На работе пришлось задержаться обсуждение нового номера журнала затянулось; когда я вошла в темную прихожую, то ощутила такое жуткое присутствие чужого, что едва не закричала. Рывком включила свет никого.
Совсем сдурела, кому здесь быть?
Однако обошла всю квартиру, она, естественно, была пуста. От пережитого страха сон не шел; казалось, квартира полна неясных звуков, шорохов, скрипов, невнятных голосов. Я ворочалась на неудобной раскладушке и никак не могла устроиться; когда последний раз поднесла будильник к глазам, стрелки показывали без двадцати четыре. С этим надо было кончать, и я решила зайти в аптеку за снотворным.
Утром правая дверца шкафа вновь была открыта. Измученная бессонницей, я соображала туго, потом все же нашла круглую резинку и надела ее на обе ручки шкафа. Уходя, оставила лампочку в прихожей включенной.

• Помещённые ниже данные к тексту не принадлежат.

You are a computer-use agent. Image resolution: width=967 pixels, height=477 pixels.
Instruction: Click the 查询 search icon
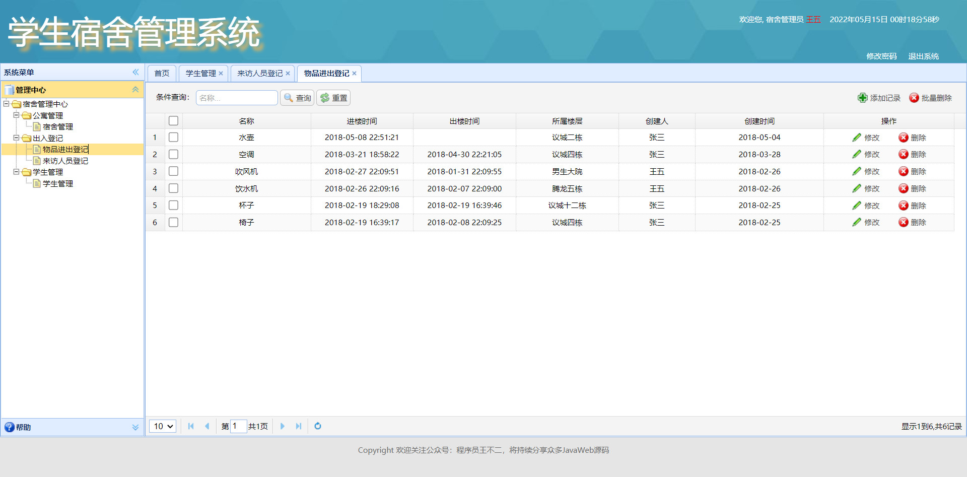pyautogui.click(x=288, y=98)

Я редко прибегала к транквилизаторам, поэтому таблетка тазепама безупречно выполнила свою высокую миссию, однако я едва смогла встать утром такой хмельной была голова. Вышла на кухню и онемела: шкаф над мойкой был раскрыт настежь. Почему-то я разозлилась, и через несколько минут резинки стягивали все ручки шкафов: посмотрим, кто кого. Я хорохорилась, но все же чувствовала себя до крайности неуютно, и когда на следующее утро услышала, как орет не мною включенное радио, поняла: мне объявлена война. Квартира жила непонятной тайной жизнью: при всем своем здоровом прагматизме я не могла объяснить, почему льется вода из закрытого с вечера крана, отчего на глазах сохнут герани, за которыми я так любовно ухаживала, кто рассыпает по полу карандаши. Я дошла до того, что принесла из церкви святой воды и окропила все углы на следующий день в мое отсутствие сломалась раскладушка. Увидев подушку, лежавшую на полу, и изголовье, что держалось лишь на брезенте, я села на кухонный табурет, заменявший тумбочку, и заплакала.